- April 5, 2019
- 1:30pm – 6:15pm
- 350 Bisgrove Hall
Four philosophers will present original papers on various issues related to medical ethics, philosophy of medicine, and bioethics. Each session will last one hour and will consist of a presentation of the paper followed by discussion with audience.
“Hope, Unrealistic Optimism, and Autonomy.”
James Delaney, Niagara University
Bioethics has traditionally drawn an important moral distinction between a patient or research subject being in a state of hope versus being in a state of what has been termed “unrealistic optimism.” The former is seen as a desirable and positive state to be encouraged. The latter is seen as negative and in some cases warranting paternalistic measures. However, recent literature has challenged this distinction. In this paper, I address one particular aspect of this debate: whether unrealistic optimism undermines patient autonomy. I offer some arguments in support of the traditional distinction with respect to this issue.
“You can Never be Uploaded, Transplanted, or Teletransported.”
David Hershenov, University at Buffalo
Our animal bodies inevitably wear down, our minds deteriorate, and we cease to exist. Silicon Valley millionaires (Peter Theil, Elon Musk, Larry Page, Sergey Brin amongst others) have given transhumanists considerable funds to create technologies that will enable people to survive the death of their original organic bodies. This might involve brain transplants into healthier bodies, replacing organic parts of our brain and body with inorganic material that preserves our psychological functions, or uploading information from our brain and persisting in virtue of that psychological information being physically realized. These all overlook a major problem plaguing Lockean accounts of persons and that is explaining the relationship of the human person to the human animal. The problems that arise can only be avoided by identifying the human person and the human animal. This identification will undermine any attempts for transhumanists to survive the death of their bodies. Research funds spent on replacing our original organic bodies would be better served studying how to postpone the death of those bodies.
“Healthcare is a Right, not a Privilege: Is this True?”
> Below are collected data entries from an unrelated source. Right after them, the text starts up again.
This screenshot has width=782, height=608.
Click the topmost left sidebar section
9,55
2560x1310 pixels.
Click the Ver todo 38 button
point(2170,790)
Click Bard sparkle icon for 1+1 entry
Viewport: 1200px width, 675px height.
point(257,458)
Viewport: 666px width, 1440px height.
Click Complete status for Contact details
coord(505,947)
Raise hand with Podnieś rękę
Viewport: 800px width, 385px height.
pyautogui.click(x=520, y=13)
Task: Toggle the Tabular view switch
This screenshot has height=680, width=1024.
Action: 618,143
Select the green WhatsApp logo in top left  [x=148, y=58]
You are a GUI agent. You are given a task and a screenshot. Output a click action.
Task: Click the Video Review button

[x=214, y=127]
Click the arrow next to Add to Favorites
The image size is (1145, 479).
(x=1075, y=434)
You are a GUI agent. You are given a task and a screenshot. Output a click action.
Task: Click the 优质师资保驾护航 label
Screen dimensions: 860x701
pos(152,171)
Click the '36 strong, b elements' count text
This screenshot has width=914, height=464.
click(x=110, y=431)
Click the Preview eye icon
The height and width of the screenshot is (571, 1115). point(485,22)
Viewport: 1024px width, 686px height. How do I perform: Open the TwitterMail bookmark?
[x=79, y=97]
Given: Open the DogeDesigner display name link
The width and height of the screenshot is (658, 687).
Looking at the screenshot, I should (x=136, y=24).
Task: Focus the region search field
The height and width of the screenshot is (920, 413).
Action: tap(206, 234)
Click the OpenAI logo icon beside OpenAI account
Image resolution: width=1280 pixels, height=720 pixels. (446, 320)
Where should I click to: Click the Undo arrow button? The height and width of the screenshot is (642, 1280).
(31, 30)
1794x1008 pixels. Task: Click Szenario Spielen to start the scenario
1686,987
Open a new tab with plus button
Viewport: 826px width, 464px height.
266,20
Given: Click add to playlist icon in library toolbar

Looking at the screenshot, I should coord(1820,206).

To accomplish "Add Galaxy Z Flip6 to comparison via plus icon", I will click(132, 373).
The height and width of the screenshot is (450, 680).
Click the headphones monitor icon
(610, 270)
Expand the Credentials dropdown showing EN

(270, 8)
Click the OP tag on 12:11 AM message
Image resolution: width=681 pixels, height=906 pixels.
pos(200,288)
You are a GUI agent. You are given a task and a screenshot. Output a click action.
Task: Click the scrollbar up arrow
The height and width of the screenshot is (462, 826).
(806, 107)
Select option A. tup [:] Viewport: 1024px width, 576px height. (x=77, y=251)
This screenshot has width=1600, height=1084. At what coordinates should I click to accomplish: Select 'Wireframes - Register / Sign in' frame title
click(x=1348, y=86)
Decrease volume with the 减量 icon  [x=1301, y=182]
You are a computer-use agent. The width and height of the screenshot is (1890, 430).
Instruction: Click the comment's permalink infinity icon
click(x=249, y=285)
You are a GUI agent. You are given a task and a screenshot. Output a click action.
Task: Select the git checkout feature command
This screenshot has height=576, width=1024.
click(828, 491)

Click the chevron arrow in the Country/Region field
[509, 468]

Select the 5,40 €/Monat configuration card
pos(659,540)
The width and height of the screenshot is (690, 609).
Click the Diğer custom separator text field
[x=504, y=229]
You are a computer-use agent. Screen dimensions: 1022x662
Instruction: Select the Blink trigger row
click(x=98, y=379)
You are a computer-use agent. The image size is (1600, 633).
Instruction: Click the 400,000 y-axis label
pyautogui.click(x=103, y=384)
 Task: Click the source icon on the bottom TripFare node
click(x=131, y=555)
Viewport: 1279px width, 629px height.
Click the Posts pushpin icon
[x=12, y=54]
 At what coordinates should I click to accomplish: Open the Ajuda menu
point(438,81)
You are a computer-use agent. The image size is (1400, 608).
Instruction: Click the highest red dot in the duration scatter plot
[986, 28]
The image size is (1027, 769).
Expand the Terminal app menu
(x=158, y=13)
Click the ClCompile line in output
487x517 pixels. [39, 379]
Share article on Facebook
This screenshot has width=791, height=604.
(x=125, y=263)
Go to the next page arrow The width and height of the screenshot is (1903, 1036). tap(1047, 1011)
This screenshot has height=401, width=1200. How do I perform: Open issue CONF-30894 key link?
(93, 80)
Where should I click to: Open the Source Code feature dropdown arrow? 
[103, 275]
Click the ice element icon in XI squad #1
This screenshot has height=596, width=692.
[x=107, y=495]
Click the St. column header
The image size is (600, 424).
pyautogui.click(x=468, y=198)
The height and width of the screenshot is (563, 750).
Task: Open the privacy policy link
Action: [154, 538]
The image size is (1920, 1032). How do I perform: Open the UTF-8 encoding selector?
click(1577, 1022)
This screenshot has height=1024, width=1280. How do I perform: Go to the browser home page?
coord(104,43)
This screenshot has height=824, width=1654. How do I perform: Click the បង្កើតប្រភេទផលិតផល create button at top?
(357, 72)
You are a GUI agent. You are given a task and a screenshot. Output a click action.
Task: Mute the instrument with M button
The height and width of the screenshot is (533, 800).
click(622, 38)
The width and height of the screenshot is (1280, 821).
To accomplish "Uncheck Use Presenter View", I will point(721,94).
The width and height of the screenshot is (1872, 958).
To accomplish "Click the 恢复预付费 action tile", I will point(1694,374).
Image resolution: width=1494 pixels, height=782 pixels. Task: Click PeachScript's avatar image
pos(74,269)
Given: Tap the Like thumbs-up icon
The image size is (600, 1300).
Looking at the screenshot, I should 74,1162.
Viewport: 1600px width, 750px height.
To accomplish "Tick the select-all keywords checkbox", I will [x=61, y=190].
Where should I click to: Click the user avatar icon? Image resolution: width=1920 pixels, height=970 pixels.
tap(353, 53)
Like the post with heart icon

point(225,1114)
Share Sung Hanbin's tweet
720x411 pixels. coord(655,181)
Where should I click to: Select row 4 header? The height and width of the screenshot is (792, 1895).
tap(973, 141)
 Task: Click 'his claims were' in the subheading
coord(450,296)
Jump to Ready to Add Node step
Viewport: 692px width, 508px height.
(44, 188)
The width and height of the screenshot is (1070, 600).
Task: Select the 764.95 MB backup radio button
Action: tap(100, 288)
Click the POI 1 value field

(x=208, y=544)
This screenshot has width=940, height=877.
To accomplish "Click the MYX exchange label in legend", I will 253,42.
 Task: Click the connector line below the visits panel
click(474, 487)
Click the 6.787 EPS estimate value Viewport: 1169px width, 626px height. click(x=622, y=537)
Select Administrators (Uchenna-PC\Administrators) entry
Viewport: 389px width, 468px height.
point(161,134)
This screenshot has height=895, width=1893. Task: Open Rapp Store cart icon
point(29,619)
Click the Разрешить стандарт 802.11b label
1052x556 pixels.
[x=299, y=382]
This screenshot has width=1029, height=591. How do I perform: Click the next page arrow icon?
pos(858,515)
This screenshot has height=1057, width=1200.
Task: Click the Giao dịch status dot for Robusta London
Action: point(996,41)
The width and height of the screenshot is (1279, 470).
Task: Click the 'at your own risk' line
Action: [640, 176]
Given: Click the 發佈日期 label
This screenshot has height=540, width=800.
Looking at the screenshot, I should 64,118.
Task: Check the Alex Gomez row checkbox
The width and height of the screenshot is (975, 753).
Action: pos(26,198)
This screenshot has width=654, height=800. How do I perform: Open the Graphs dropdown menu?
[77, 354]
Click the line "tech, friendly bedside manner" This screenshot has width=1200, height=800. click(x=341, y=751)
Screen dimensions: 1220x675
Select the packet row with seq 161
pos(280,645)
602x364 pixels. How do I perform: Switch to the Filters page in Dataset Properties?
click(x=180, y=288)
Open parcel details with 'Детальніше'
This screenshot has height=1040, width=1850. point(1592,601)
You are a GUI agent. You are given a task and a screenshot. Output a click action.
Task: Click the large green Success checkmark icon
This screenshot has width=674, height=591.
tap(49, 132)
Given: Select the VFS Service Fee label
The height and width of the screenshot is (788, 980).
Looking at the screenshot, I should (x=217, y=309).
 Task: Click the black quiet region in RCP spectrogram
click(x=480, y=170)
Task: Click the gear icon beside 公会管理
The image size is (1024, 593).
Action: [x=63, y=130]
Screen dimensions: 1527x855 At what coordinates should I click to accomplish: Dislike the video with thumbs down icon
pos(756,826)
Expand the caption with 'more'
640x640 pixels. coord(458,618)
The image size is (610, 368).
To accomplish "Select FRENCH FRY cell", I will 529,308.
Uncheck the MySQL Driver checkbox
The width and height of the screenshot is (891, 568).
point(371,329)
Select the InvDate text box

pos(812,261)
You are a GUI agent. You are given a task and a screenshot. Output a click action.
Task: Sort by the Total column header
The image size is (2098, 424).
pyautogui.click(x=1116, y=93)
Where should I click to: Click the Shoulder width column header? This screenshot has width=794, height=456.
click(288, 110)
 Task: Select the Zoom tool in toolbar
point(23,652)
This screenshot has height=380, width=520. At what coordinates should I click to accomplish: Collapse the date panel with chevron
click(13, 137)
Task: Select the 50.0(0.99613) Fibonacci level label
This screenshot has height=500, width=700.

Stephen Kershnar, SUNY Fredonia
Presidents Bill Clinton and Barack Obama, Pope Francis, and Senator Bernie Sanders all claim that healthcare is a right not a privilege. In this talk, I evaluate the claim. First, if healthcare is a right, then what is it a right to? It can’t be health because no one can guarantee that. Perhaps it is a right to a physician’s services. Second, if healthcare is a right, then it would seem that people also have a right to food, housing, and, perhaps, education. After all, they are also important to people’s well-being. How broad is the underlying right? Third, who has such a right? Do U.S. citizens have a duty to provide healthcare to undocumented people? Poor people who live elsewhere?
“Why Bother Evaluating Decision-Making Capacity?”
Shane Hemmer, University at Buffalo, Niagara University, VA Buffalo
Medical decision-making capacity (DMC, or often just ‘capacity’) evaluations are an important element in ensuring that hospitalized patients are able to make informed medical decisions that are in their best interest. Despite lacking DMC, many patients either do not have a surrogate decision-maker, or the surrogate defers to the patient’s wishes. Patients who lack DMC are typically separated into one of three categories of risk. In this paper, I briefly discuss the categories of risk associated with patients who lack DMC and the recommended interventions for such patients when they refuse medical treatment. I then evaluate these against (a fictionalized version of) an actual case of a difficult-to-treat patient who lacks medical decision-making capacity, frequently visits his local emergency department for non-emergent issues, but is routinely allowed to check out early against medical advice (AMA). By law, lacking DMC is not sufficient on its own to justify restraining patients, or to seek court-ordered guardianship over a patient when they refuse recommended medical treatment. However, the patient outlined in this case arguably falls into a high-risk category, thus meriting more restrictive interventions on his right to refuse treatment. Given my discussion of medical decision-making capacity, risk, and this specific case, I suggest that either DMC evaluations are useless for such patients because they do not allow what seem like appropriate interventions, or that medical decision-making capacity evaluations are problematic and need to be reconsidered.